» **WHAT THE TASK ASKS**
Retype all of the data shown below, keeping every character the same.

Stored data:

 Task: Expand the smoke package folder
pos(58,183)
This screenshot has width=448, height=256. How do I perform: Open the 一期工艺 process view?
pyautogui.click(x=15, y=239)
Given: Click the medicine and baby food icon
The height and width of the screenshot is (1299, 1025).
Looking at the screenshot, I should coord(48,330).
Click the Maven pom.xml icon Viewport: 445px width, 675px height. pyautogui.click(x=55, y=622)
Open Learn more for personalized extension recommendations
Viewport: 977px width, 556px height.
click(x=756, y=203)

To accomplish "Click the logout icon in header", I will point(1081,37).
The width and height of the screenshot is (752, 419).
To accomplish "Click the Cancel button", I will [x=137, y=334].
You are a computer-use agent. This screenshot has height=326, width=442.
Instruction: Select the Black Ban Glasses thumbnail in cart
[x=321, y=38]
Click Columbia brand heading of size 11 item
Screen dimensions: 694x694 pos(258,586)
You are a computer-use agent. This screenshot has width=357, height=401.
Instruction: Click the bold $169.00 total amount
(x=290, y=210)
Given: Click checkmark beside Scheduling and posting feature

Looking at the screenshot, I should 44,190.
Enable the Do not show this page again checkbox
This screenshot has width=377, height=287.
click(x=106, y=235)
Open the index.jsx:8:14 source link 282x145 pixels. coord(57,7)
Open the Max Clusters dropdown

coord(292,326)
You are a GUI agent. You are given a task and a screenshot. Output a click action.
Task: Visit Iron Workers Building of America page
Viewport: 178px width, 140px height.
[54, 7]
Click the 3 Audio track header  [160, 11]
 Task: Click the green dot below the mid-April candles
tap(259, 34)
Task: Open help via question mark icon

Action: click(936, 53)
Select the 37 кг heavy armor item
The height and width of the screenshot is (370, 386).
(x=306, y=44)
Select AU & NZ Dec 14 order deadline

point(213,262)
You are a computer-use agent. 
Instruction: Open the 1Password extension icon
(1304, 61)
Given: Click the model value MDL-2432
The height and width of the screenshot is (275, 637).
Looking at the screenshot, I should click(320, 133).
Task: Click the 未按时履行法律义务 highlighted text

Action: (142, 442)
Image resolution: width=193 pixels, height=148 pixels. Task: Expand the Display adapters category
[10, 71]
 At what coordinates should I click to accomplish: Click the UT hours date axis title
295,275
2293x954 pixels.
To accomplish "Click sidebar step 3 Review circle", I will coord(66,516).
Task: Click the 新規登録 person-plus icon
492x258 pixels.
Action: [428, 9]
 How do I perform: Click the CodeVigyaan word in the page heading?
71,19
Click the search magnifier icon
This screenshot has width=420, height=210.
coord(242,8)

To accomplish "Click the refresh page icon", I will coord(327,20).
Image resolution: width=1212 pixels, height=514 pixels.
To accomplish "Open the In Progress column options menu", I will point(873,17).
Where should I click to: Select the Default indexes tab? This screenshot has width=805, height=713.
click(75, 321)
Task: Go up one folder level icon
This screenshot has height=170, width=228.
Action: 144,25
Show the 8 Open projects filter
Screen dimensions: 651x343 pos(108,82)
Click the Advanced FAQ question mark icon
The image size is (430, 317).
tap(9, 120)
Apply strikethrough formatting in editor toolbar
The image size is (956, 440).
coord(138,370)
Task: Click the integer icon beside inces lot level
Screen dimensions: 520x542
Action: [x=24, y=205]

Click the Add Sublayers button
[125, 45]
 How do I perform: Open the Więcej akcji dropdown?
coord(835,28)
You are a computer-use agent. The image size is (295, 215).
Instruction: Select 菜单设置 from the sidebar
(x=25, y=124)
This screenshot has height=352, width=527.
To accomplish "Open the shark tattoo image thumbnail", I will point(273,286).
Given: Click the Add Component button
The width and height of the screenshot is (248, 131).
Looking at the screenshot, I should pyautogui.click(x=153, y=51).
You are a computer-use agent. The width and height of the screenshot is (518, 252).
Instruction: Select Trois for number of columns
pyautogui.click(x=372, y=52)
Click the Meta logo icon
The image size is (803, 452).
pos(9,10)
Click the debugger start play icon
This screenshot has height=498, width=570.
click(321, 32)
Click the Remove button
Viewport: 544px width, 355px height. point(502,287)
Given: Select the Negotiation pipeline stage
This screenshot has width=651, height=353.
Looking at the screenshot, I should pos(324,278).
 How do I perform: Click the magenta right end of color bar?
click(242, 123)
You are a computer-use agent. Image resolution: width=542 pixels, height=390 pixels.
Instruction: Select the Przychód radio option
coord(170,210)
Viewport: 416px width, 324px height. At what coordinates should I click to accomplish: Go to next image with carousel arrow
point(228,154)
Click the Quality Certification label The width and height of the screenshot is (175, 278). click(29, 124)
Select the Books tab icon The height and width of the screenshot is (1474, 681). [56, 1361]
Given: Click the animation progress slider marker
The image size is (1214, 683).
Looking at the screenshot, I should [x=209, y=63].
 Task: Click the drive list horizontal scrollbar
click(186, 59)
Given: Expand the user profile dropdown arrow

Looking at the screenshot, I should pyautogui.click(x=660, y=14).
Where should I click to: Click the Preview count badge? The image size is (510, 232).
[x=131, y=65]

» **EXERCISE SOLUTION**
 Task: Expand the smoke package folder
pos(58,183)
This screenshot has width=448, height=256. How do I perform: Open the 一期工艺 process view?
pyautogui.click(x=15, y=239)
Given: Click the medicine and baby food icon
The height and width of the screenshot is (1299, 1025).
Looking at the screenshot, I should coord(48,330).
Click the Maven pom.xml icon Viewport: 445px width, 675px height. pyautogui.click(x=55, y=622)
Open Learn more for personalized extension recommendations
Viewport: 977px width, 556px height.
click(x=756, y=203)

To accomplish "Click the logout icon in header", I will point(1081,37).
The width and height of the screenshot is (752, 419).
To accomplish "Click the Cancel button", I will [x=137, y=334].
You are a computer-use agent. This screenshot has height=326, width=442.
Instruction: Select the Black Ban Glasses thumbnail in cart
[x=321, y=38]
Click Columbia brand heading of size 11 item
Screen dimensions: 694x694 pos(258,586)
You are a computer-use agent. This screenshot has width=357, height=401.
Instruction: Click the bold $169.00 total amount
(x=290, y=210)
Given: Click checkmark beside Scheduling and posting feature

Looking at the screenshot, I should 44,190.
Enable the Do not show this page again checkbox
This screenshot has width=377, height=287.
click(x=106, y=235)
Open the index.jsx:8:14 source link 282x145 pixels. coord(57,7)
Open the Max Clusters dropdown

coord(292,326)
You are a GUI agent. You are given a task and a screenshot. Output a click action.
Task: Visit Iron Workers Building of America page
Viewport: 178px width, 140px height.
[54, 7]
Click the 3 Audio track header  [160, 11]
 Task: Click the green dot below the mid-April candles
tap(259, 34)
Task: Open help via question mark icon

Action: click(936, 53)
Select the 37 кг heavy armor item
The height and width of the screenshot is (370, 386).
(x=306, y=44)
Select AU & NZ Dec 14 order deadline

point(213,262)
You are a computer-use agent. 
Instruction: Open the 1Password extension icon
(1304, 61)
Given: Click the model value MDL-2432
The height and width of the screenshot is (275, 637).
Looking at the screenshot, I should click(320, 133).
Task: Click the 未按时履行法律义务 highlighted text

Action: (142, 442)
Image resolution: width=193 pixels, height=148 pixels. Task: Expand the Display adapters category
[10, 71]
 At what coordinates should I click to accomplish: Click the UT hours date axis title
295,275
2293x954 pixels.
To accomplish "Click sidebar step 3 Review circle", I will coord(66,516).
Task: Click the 新規登録 person-plus icon
492x258 pixels.
Action: [428, 9]
 How do I perform: Click the CodeVigyaan word in the page heading?
71,19
Click the search magnifier icon
This screenshot has width=420, height=210.
coord(242,8)

To accomplish "Click the refresh page icon", I will coord(327,20).
Image resolution: width=1212 pixels, height=514 pixels.
To accomplish "Open the In Progress column options menu", I will point(873,17).
Where should I click to: Select the Default indexes tab? This screenshot has width=805, height=713.
click(75, 321)
Task: Go up one folder level icon
This screenshot has height=170, width=228.
Action: 144,25
Show the 8 Open projects filter
Screen dimensions: 651x343 pos(108,82)
Click the Advanced FAQ question mark icon
The image size is (430, 317).
tap(9, 120)
Apply strikethrough formatting in editor toolbar
The image size is (956, 440).
coord(138,370)
Task: Click the integer icon beside inces lot level
Screen dimensions: 520x542
Action: [x=24, y=205]

Click the Add Sublayers button
[125, 45]
 How do I perform: Open the Więcej akcji dropdown?
coord(835,28)
You are a computer-use agent. The image size is (295, 215).
Instruction: Select 菜单设置 from the sidebar
(x=25, y=124)
This screenshot has height=352, width=527.
To accomplish "Open the shark tattoo image thumbnail", I will point(273,286).
Given: Click the Add Component button
The width and height of the screenshot is (248, 131).
Looking at the screenshot, I should pyautogui.click(x=153, y=51).
You are a computer-use agent. The width and height of the screenshot is (518, 252).
Instruction: Select Trois for number of columns
pyautogui.click(x=372, y=52)
Click the Meta logo icon
The image size is (803, 452).
pos(9,10)
Click the debugger start play icon
This screenshot has height=498, width=570.
click(321, 32)
Click the Remove button
Viewport: 544px width, 355px height. point(502,287)
Given: Select the Negotiation pipeline stage
This screenshot has width=651, height=353.
Looking at the screenshot, I should pos(324,278).
 How do I perform: Click the magenta right end of color bar?
click(242, 123)
You are a computer-use agent. Image resolution: width=542 pixels, height=390 pixels.
Instruction: Select the Przychód radio option
coord(170,210)
Viewport: 416px width, 324px height. At what coordinates should I click to accomplish: Go to next image with carousel arrow
point(228,154)
Click the Quality Certification label The width and height of the screenshot is (175, 278). click(29, 124)
Select the Books tab icon The height and width of the screenshot is (1474, 681). [56, 1361]
Given: Click the animation progress slider marker
The image size is (1214, 683).
Looking at the screenshot, I should [x=209, y=63].
 Task: Click the drive list horizontal scrollbar
click(186, 59)
Given: Expand the user profile dropdown arrow

Looking at the screenshot, I should pyautogui.click(x=660, y=14).
Where should I click to: Click the Preview count badge? The image size is (510, 232).
[x=131, y=65]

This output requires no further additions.